### Exercise material

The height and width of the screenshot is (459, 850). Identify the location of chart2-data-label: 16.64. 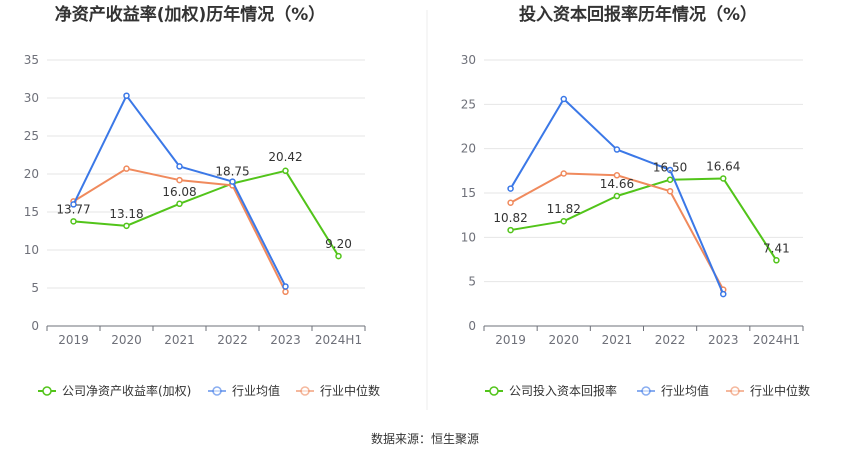
(723, 166).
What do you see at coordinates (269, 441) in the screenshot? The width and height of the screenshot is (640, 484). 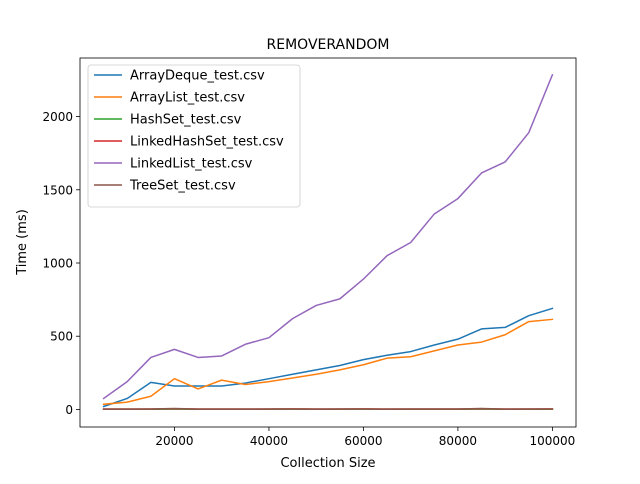 I see `x-tick-label: 40000` at bounding box center [269, 441].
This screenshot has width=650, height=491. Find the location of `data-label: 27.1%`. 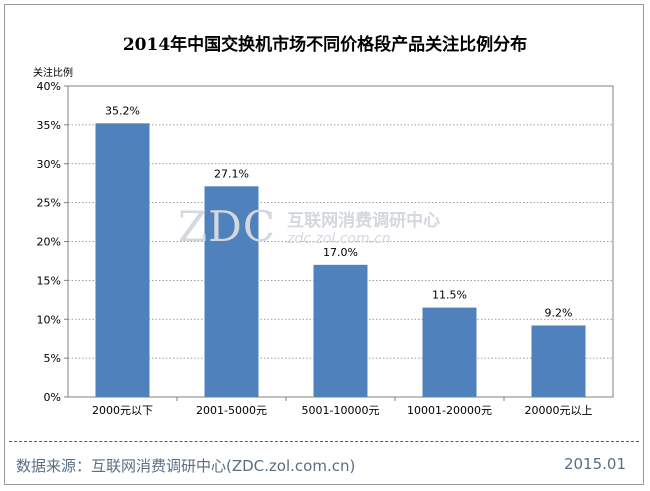

data-label: 27.1% is located at coordinates (232, 174).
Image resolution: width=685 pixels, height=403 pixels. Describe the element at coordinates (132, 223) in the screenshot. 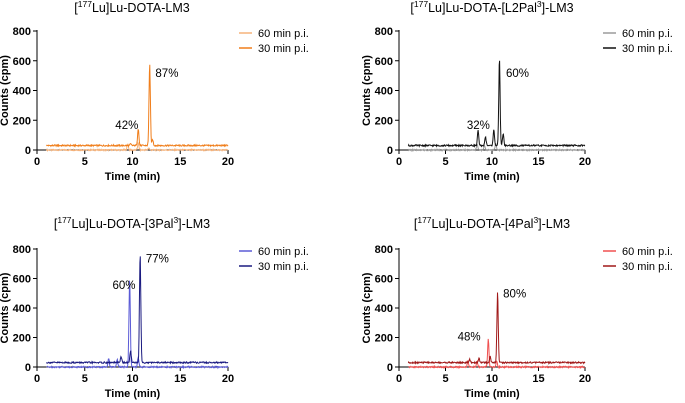

I see `chart-title: [177Lu]Lu-DOTA-[3Pal3]-LM3` at that location.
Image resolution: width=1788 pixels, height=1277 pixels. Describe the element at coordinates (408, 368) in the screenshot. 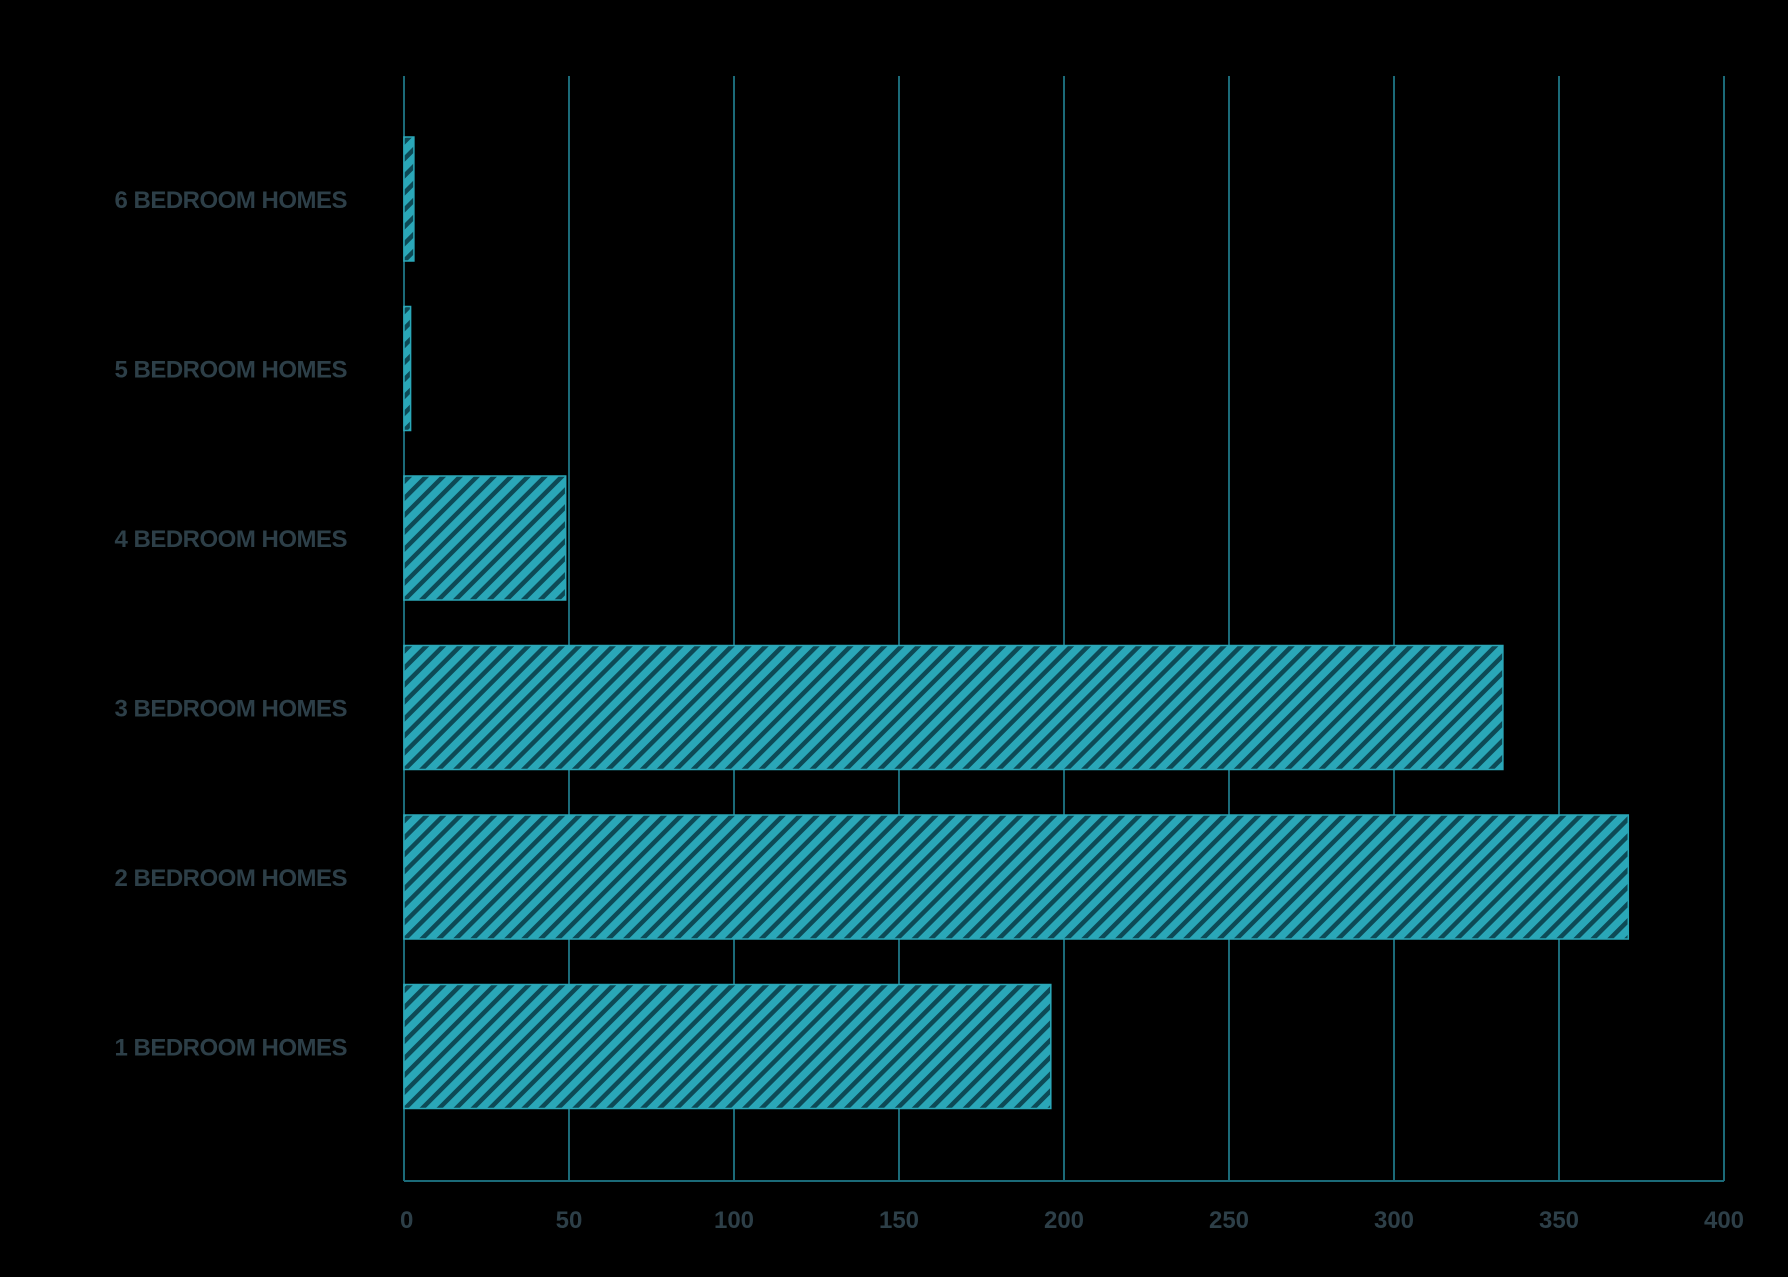

I see `bar-5-bedroom-homes` at that location.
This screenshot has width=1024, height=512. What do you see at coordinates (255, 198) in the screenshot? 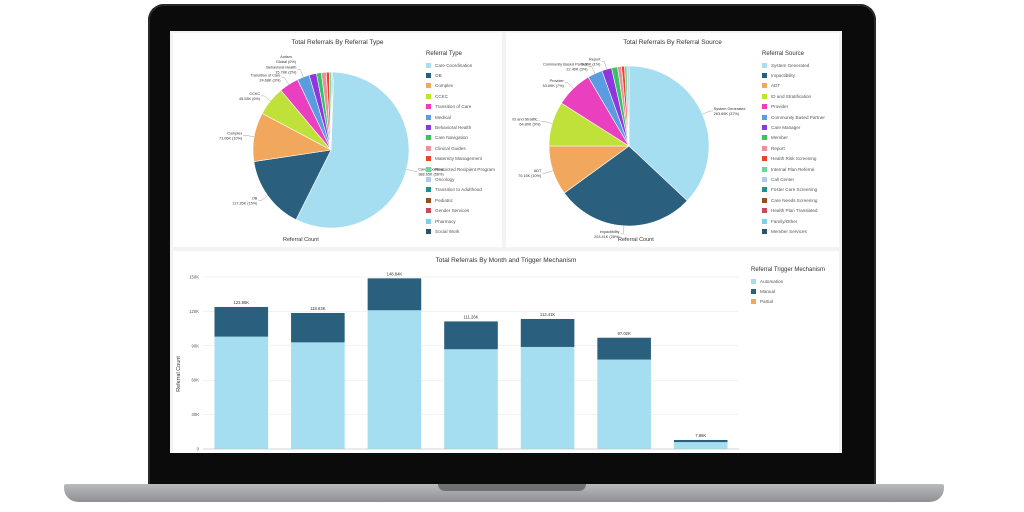
I see `type-slice-label: OB` at bounding box center [255, 198].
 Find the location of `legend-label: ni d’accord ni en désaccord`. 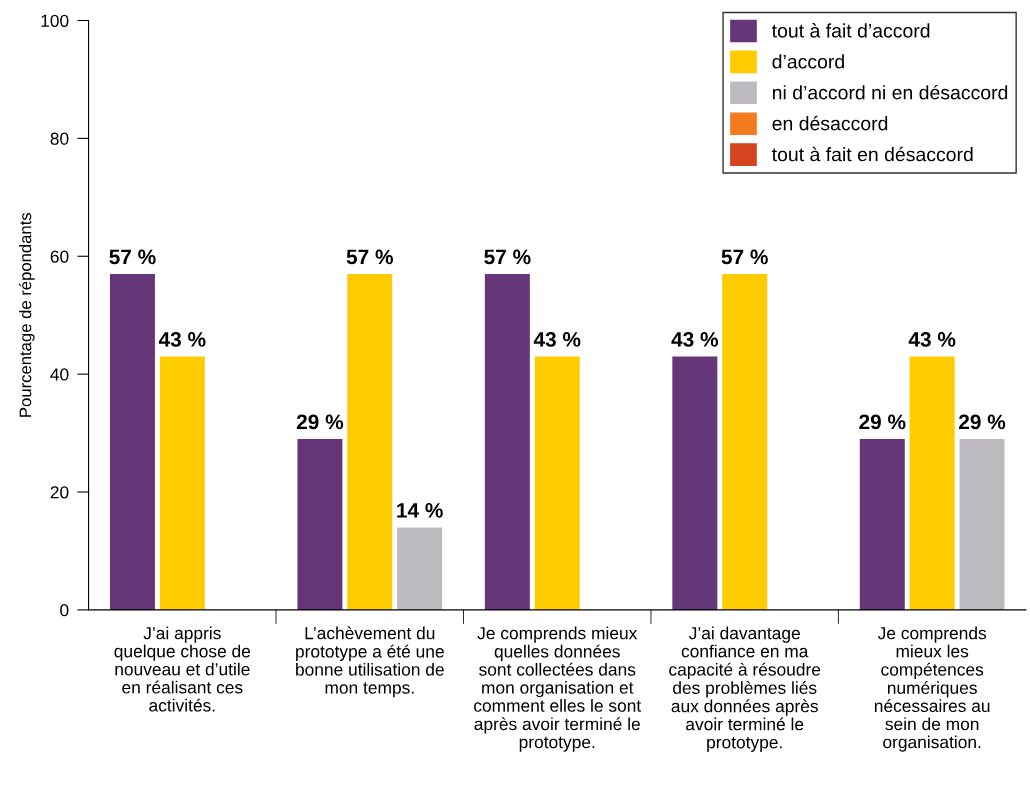

legend-label: ni d’accord ni en désaccord is located at coordinates (890, 92).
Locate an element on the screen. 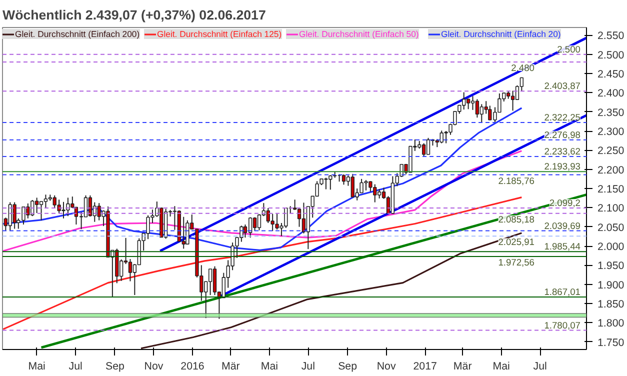  ref-line-label: 1.780,07 is located at coordinates (562, 325).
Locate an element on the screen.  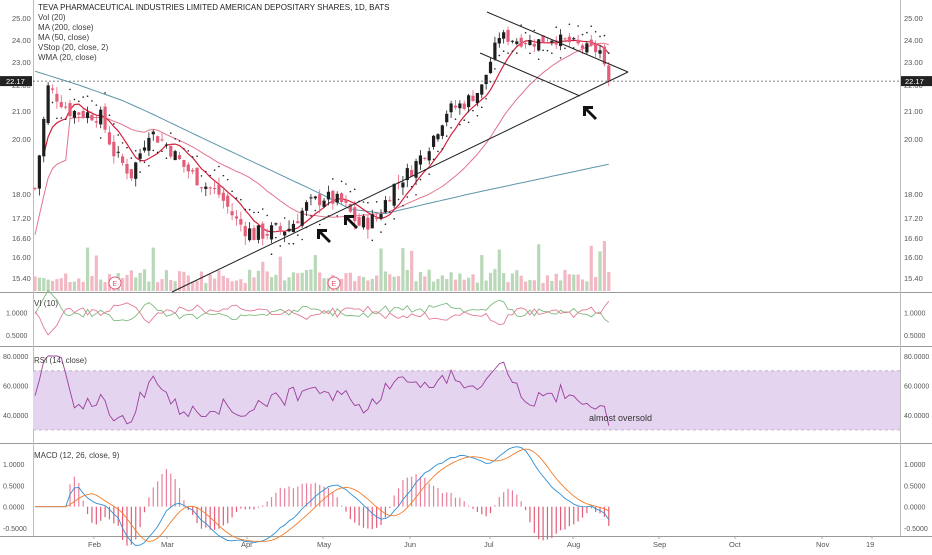
arrow-shape is located at coordinates (590, 113).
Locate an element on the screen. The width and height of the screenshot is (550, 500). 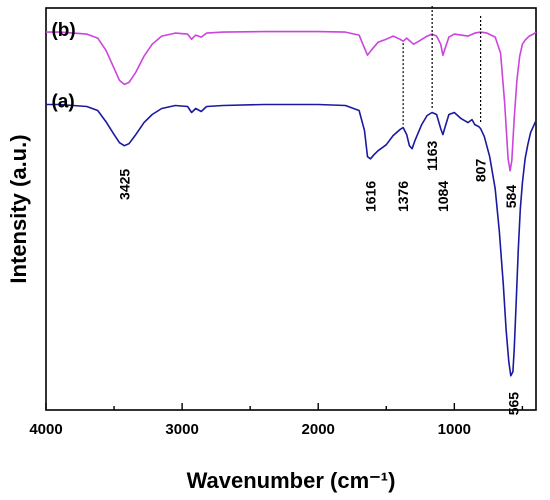
x-axis: 4000 3000 2000 1000 is located at coordinates (276, 420).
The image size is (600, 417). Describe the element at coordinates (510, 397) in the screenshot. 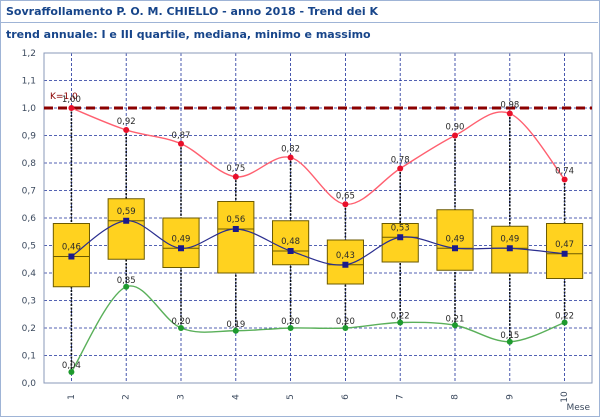

I see `x-tick-label: 9` at that location.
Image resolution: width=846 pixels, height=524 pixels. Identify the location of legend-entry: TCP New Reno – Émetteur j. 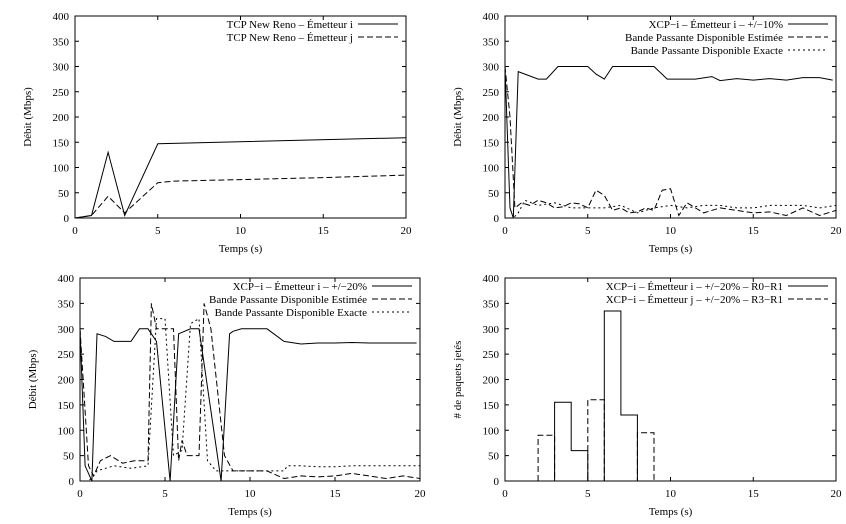
(290, 38).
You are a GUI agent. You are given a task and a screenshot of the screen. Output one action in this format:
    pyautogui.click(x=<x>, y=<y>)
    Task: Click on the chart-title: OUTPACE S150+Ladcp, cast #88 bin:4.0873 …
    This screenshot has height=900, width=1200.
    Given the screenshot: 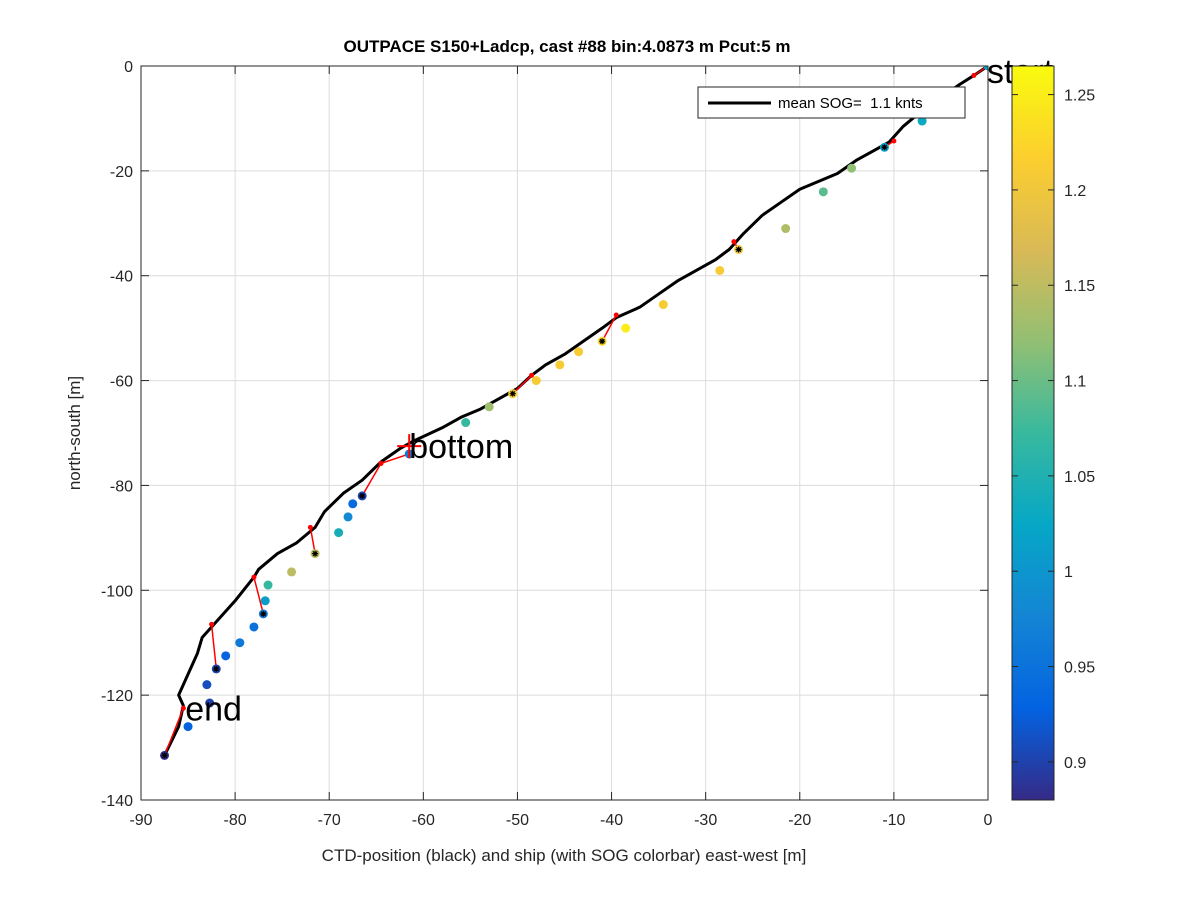 What is the action you would take?
    pyautogui.click(x=566, y=46)
    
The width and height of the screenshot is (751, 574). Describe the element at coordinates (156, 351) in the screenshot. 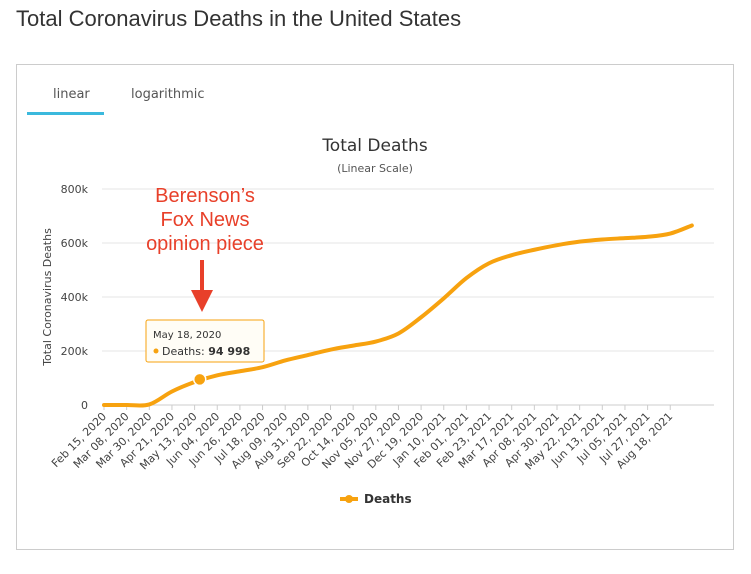

I see `tooltip-marker-icon` at that location.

### Required action
Starting at the line that contains "The width and height of the screenshot is (751, 574)." and ending with the final line of the rows above, rewrite those lines as a numbered list with blank lines omitted. Leave the pictures out of your answer.

### Output of the task
1. The width and height of the screenshot is (751, 574). Describe the element at coordinates (156, 351) in the screenshot. 
2. I see `tooltip-marker-icon` at that location.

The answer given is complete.